Il est connu sur le territoire pour être avant tout, un homme de terrain.

Conseiller municipal à Encausse  les Thermes dès 2001, Joël Aviragnet en devient maire en 2008, succédant à Jean-Louis Labat.

« Si je me suis présenté aux municipales c’est avant tout parce que j’avais un projet pour ma ville. Je voulais construire et dynamiser Encausse. Puis les villageois sont venus vers moi, m’ont sollicités et là j’ai compris que j’étais dans le vrai. J’avais l’adhésion de la population. Et là ensemble on peut avancer. Bien sûr il faut se battre pour aller chercher des aides auprès des institutions. Mais aussi des entreprises pour financer tout cela. Quand on se sent ainsi porté, ensemble, on a des résultats.

Pour moi, il était impératif de sauver les fresques des thermes de Nicolas Greshny, qui sont d’ailleurs classées. De refaire cette façade de cœur de ville afin que les encaussais soient fiers de leur ville. Qu’ils aient plaisir à s’y arrêter, et prennent le temps de s’attabler en terrasse.

Un projet pour ce territoire.

Aujourd’hui si je me présente à la députation c’est aussi parce que j’ai un projet pour ce territoire que je connais bien, que je parcours, je suis à l’écoute de leur problématique. Je pense être disponible et accessible, que cela est ressenti. Je ne me lance pas dans cette bataille juste pour assouvir  des ambitions personnelles et nourrir mon Ego, mais simplement pour défendre un projet pour ce territoire certes rural, mais très diversifié.

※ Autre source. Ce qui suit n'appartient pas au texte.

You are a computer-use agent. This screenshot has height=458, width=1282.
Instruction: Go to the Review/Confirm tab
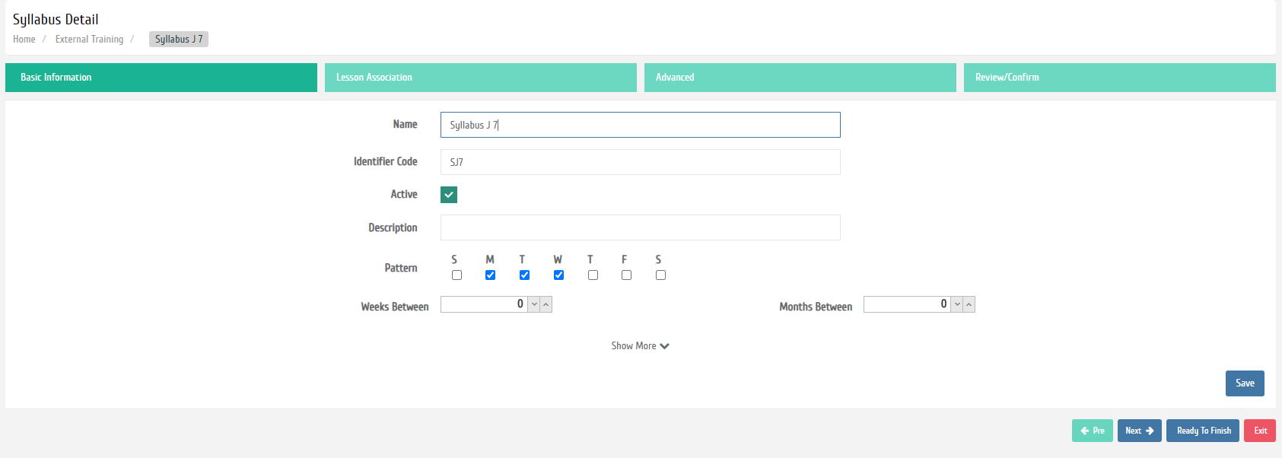(1119, 78)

Lors de mon expérience en tant que député, en remplacement de Carole Delga, j’ai pu me rendre compte que la ruralité n’était pas représentée, défendue, et surtout ses problématiques incomprises. A Paris, le rural n’est pas entendu, ce n’est qu’une organisation administrative, on ne tient pas compte de la géographie, des routes, de la réalité du territoire, de ses spécificités. Le rural représente 8% de la population, et je veux avec force faire entendre sa réalité. A l’assemblée un député ne peut assister à toutes les commissions et intervenir sur le fond de tous les amendements, d’où l’importance de connaître son territoire, de garder ce contact avec le terrain. »

Quel serait le message que vous voudriez faire passer à nos lecteurs ?

« Il n’y a que celui qui vit la politique qui peut en parler. Mon but est de donner du sens à la politique, faire de la politique avec son cœur et non pour soi, c’est le problème lorsque l’Ego prend le dessus sur le projet. »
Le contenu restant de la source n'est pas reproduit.